Não podemos colocar nessa mão, por vezes presente, por vezes ausente, nossa felicidade. Temos que fazer nossa própria felicidade para dividi-la com alguém que merece, que também irá dividir a felicidade dele/dela conosco. Como fazemos isso? Nossa felicidade vem de sermos equilibrados, de vivermos uma vida sem contradições, de valorizarmos os momentos e as pessoas do jeito que chegam até nós.

“Felicidade acontece quando o que você faz e o que você fala estão em harmonia”, disse Gandhi. Isso é viver sem contradição. Se você não come carne porque tem dó dos animais, não compre o sapato e a bolsa de couro tããããooo lindos que você viu. Isso é uma contradição. Se você acha que uma pessoa famosa se vestiu mal ou está usando uma maquiagem inapropriada, não precisa ir alardeando para os quatro ventos como ela é cafona, ou isso, ou aquilo. Faça seu comentário, dê sua opinião (sou a favor da opinião e não da fofoca) e ponto final. Pessoas interessantes falam de idéias, pessoas vazias falam de pessoas. Quando não der pra elogiar, tente simplesmente ignorar. E quando der pra elogiar, seja generoso.
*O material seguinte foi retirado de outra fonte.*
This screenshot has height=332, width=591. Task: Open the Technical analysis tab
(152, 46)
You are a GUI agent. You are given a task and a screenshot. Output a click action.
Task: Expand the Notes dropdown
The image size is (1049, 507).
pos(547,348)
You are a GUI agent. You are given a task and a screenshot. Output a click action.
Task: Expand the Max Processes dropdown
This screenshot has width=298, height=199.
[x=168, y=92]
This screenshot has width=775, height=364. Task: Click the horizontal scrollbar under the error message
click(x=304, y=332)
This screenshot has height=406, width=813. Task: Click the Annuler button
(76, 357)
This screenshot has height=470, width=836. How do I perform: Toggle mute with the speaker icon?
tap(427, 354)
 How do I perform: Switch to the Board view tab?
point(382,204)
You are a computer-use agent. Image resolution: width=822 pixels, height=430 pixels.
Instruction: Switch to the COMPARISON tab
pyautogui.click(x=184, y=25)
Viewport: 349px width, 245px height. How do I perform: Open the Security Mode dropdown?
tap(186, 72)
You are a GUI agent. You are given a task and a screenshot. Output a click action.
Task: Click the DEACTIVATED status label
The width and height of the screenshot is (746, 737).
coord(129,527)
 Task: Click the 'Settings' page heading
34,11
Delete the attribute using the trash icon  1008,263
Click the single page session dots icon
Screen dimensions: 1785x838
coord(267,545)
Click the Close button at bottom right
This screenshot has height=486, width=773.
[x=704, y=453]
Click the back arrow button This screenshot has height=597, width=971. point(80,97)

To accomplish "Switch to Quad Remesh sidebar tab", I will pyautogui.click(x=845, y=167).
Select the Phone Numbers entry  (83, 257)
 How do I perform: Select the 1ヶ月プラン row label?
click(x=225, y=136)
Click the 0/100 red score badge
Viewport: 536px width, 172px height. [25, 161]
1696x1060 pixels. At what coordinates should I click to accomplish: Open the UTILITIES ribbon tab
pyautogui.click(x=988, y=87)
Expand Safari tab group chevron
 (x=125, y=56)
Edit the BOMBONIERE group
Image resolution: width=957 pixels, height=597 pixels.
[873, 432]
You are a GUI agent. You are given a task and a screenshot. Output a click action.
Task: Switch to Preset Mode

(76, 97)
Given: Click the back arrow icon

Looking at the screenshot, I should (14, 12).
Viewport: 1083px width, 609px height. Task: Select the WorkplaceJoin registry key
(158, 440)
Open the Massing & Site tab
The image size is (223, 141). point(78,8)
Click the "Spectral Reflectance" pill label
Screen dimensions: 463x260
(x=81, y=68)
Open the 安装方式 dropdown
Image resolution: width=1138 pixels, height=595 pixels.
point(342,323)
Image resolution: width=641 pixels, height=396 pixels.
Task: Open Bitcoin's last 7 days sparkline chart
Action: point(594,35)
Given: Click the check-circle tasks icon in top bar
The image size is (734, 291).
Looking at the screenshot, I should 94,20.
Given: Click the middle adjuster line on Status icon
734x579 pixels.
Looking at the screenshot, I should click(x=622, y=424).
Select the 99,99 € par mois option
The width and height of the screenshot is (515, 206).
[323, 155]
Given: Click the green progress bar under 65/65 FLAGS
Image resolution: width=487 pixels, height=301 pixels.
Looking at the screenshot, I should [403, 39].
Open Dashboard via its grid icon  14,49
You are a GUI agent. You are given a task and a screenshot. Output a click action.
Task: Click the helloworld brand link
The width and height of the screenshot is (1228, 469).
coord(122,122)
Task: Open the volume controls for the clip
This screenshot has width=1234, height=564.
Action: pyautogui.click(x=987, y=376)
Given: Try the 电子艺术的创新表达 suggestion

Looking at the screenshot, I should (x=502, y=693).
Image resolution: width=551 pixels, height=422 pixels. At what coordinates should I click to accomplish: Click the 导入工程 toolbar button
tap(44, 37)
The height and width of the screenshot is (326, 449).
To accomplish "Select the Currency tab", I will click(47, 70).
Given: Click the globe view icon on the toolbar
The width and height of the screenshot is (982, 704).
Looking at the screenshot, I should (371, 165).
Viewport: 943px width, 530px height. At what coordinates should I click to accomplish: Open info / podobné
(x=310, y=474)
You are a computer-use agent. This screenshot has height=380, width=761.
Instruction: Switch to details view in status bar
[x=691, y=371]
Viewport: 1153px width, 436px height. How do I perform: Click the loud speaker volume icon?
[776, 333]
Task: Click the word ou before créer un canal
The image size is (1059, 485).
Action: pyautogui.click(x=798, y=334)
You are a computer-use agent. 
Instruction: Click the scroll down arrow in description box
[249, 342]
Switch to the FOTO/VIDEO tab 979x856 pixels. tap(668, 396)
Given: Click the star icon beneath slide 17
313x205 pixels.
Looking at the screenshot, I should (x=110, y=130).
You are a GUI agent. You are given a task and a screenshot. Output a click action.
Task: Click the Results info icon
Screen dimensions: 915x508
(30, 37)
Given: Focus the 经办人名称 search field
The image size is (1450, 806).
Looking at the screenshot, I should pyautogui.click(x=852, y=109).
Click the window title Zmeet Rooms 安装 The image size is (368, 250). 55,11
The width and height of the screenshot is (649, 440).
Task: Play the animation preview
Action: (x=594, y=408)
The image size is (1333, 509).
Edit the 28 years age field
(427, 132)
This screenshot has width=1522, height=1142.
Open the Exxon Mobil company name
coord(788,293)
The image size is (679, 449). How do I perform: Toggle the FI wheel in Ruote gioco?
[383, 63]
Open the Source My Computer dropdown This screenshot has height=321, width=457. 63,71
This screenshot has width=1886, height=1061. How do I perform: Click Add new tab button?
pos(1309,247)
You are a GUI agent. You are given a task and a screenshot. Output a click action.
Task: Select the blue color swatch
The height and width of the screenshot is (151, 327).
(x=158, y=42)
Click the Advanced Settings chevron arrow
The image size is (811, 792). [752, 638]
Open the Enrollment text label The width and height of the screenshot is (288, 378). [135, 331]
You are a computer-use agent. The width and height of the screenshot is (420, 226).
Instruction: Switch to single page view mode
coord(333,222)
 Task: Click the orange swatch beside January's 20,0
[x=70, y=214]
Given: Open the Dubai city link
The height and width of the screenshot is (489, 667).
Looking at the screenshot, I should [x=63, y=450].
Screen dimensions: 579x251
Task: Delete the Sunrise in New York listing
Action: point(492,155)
Então, que tal dar a mão para aquela pessoa querida que você não quer perder? A vida, muitas vezes, carrega para longe pessoas muito próximas: irmãos, pais, tios, primos… Não podemos procurá-los só no final do ano, quando a maioria passa por aquela fase mais sentimentalista e materialista. Relacionamentos se constróem todos os dias e isso inclui interessar-se pela vida, pelos assuntos e pelos problemas de alguém que você considere que vale a pena amar. Na maioria das vezes, vale mesmo.

Já disse que adoro as coisas que não servem pra nada. Dar a mão, a não ser que você seja uma criança atravessando a rua, só serve pra você demonstrar que você está ali. É óbvio, é redundante, não serve pra nada… mas é tão bom!